Altering the foot progression angle (FPA) is a kinematic gait modification that can shift loading from the medial to the lateral compartment of the knee for individuals with isolated medial compartment osteoarthritis. On average, FPA modifications reduce the peak knee adduction moment (KAM), which is related to the medio-lateral distribution of knee loading and the rate of medial knee OA progression. However, the biomechanical efficacy of FPA modifications is variable, and there is limited evidence of their clinical efficacy. To teach individuals to modify their FPA, we developed a real-time biofeedback system that measures kinematics from a motion capture system and provides participants with haptic feedback while they walk on a force-instrumented treadmill. We used this system to investigate whether selecting FPA modifications in a personalized manner could improve their biomechanical efficacy. Healthy individuals reduced their KAM peak by an average of 19% with a personalized FPA modification, which was nearly two times the reduction that was achieved when the entire group was assigned the same modification. Next, we investigated the importance of personalization in a cohort of 107 individuals with medial knee osteoarthritis. A personalized approach increased the proportion of individuals who reduced their KAM peak with an FPA modification. Importantly, personalizing FPA modifications avoids prescribing modifications that increase an individual’s KAM peak, while a non-personalized approach would prescribe KAM-increasing modifications to 10- 44% of individuals. Third, we conducted a randomized controlled trial to investigate whether personalized foot angle modifications reduce knee pain compared to a sham gait retraining control. The intervention group was trained to walk with the FPA modification that maximally reduced their KAM peak while the control group was trained to walk more consistently with their natural FPA. After six weekly gait retraining sessions, the intervention group reduced their KAM peak and knee pain by more than the control group, but there were no significant differences in self-reported function. Together, these studies demonstrate that FPA modifications are a promising treatment for medial knee osteoarthritis, but they need to be personalized to be most effective.

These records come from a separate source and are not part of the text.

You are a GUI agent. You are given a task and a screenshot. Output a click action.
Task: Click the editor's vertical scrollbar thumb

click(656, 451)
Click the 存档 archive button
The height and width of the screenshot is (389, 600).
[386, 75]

Selecting personalized FPA modifications requires an expensive gait laboratory, which is a barrier to clinical translation. To address this, we trained a neural network model to predict the KAM peak using the positions of anatomical landmarks that can be identified from a 2D video camera. This model predicted changes in the KAM peak from an FPA modification with 92% accuracy, suggesting that it could be used in tandem with pose-recognition algorithms to prescribe personalized gait modifications in a clinical setting using only a smartphone camera.

Another way to reduce knee loading during walking is to change muscle coordination. Using musculoskeletal simulations, we found that changing the relative activation of two ankle plantarflexor muscles – the gastrocnemius and soleus – can reduce knee contact force. However, it was unclear whether humans can learn a new coordination strategy during a dynamic task like walking. To test this, we developed a biofeedback system that displays simple metrics of muscle activity after each step. Healthy individuals learned the new “gastrocnemius avoidance” coordination pattern after 15 minutes of walking with biofeedback. By walking with this new coordination pattern, individuals reduced their knee contact force during late stance by 38% of bodyweight.

This dissertation demonstrates that gait modifications have the potential to become an effective tool in the treatment of knee osteoarthritis, but they should be prescribed in a personalized manner. More generally, we show that humans can quickly learn changes to their walking kinematics and muscle coordination patterns with simple biofeedback. In the future, musculoskeletal simulations can be used to predict kinematic and coordination patterns that may be more favorable for different tasks and objectives. These predictions can motivate the design of biofeedback to optimize movement for a variety of different rehabilitation, injury prevention, and human performance applications.